The first issue that these various issues affecting children in armed conflict raise is how to ensure protection of children during conflicts. This is not about the deployment of security measures only. In this respect, it is of significance that measures are taken to ensure that conflict actors observe human rights and international humanitarian law (IHL) standards. This necessitates not only urging the actors to abide by these standards and reminding them of the responsibility they bear for violations of those standards but also putting in place mechanisms for monitoring, investigating and reporting incidents of violations. Additionally, it is incumbent on governments to facilitate humanitarian access and initiatives for protecting and supporting civilians and children affected by violence. The situation of displaced and refugee children not only in recent conflict situations but also those from frozen conflicts also deserves particular attention. Recurring incidents of attacks on schools also underscore the importance of and the need for upholding such frameworks as the ‘Safe School Declaration’, aimed at ensuring children in conflict situations continue to enjoy their right to education.
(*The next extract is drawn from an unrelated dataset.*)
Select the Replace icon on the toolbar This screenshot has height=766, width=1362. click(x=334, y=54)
The second issue relates to the settlement of the conditions of conflict and terrorist violence, including the resolution of the underlying causes. In this respect, the issues requiring attention include absence of good governance and democratic inclusion, weak presence of state institutions and public services in areas far from urban centres, depleting resources on which communities depend for their livelihoods, marginalization and inequality and lack of respect for and protection of fundamental rights of affected people. Given the consequences of violence, there is also a need for initiating measures for the reconstruction and rehabilitation of conflict affected regions.

Tomorrow’s session also presents the chance for the PSC to follow up on its request at previous sessions, for the AU Commission to implement Assembly/AU/Dec.718 (XXXII), adopted at the 32nd Ordinary Session of the AU Assembly, convened on 10-11 February 2019. Assembly/AU/Dec.718 (XXXII) underscores four strategic resolutions essential to child protection, which are: the establishment of an accountability, monitoring and reporting mechanism; the development of a child protection architecture for the AU; the establishment of child focal points in all AU missions; and the establishment of an office of Special Envoy on children in situations of conflict. In this respect, the address from the two Commissioners’ remarks is expected to provide update on these four areas relating to AU’s role.
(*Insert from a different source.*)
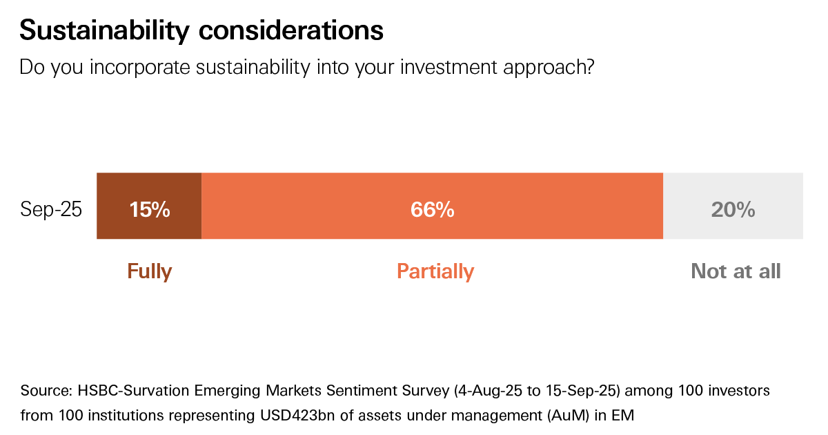This screenshot has width=828, height=435.
Task: Click the "Fully" legend label
Action: click(150, 271)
It is also to be recalled that at its previous session, Council was presented with the final ‘Policy on Integration of Child Protection into the African Peace and Security Architecture (APSA)’, developed by the AU Peace and Security Department (PSD). Tomorrow’s session presents the opportunity to examine the level of implementation of decisions related to child protection, within the framework of APSA, including relevant organs of Regional Economic Communities and Regional Mechanisms (RECs/RMs).

The form that the expected outcome of the session takes remains unknown. It is expected that the PSC will express its concern about the plight of children in conflict affected countries in Africa. The PSC may call on all parties to armed conflicts to comply with international, regional and national instruments applicable to the protection of children in conflict situations, including international human rights law and IHL. It may also call on the AU Commission to ensure the full operationalization and implementation of the AU mechanisms for protection of children in conflict situations. To ensure that children in armed conflicts continue to enjoy their basic rights, Council may urge all relevant actors to strive for ensuring that access to humanitarian assistance is guaranteed to enable children to get access to life saving services including food, health care and education. Council may also underscore the importance for Member States, the AU Commission, RECs/RMs and the international community to enhance their child protection capacity in conflict situations at the national, regional and continental levels. In this regard, the PSC may urge the international community to enhance its support for humanitarian assistance particularly for displaced and refugee children.